鳥籠の姫
決められた運命
地位ある家庭に生まれた人の人生は、生まれた時から決められているようなものだ。お金持ちしか通えない一流の学園に通い、立派な淑女や紳士になれるように習い事に励み、ゆくゆくは親の決めた相手と結婚する。雛鶴美桜(ひなづるみおう)も、そんな人生を歩んでいる。

雛鶴グループ待望の女の子として生まれた美桜は、幼い頃からピアノや英会話、日本舞踊に礼儀作法などを教えられ、お金持ちしか通うことのできない学園に通い、親に言われた通りに生きてきた。
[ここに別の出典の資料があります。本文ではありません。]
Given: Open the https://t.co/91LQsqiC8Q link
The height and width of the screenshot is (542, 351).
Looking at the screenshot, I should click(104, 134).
そして、美桜が十六歳になった春のこと、美桜は豪華な振袖を着せられて、とある料亭へと連れて行かれた。そこでは、美桜より四つ歳上の男性が男性の両親と共に着物を着て微笑んでいる。戸惑う美桜に、美桜の両親はニコニコしながら言った。

「美緒、この方があなたの未来の旦那様になる人だよ」

「初めまして、紅露香音人(こうろかねと)と申します」

紅露グループは、昔から雛鶴グループと大きな取引を結ぶ関係にあった。その信頼を深めるため、互いの子どもを結婚させようと両家の親が進めたのだ。所謂、政略結婚である。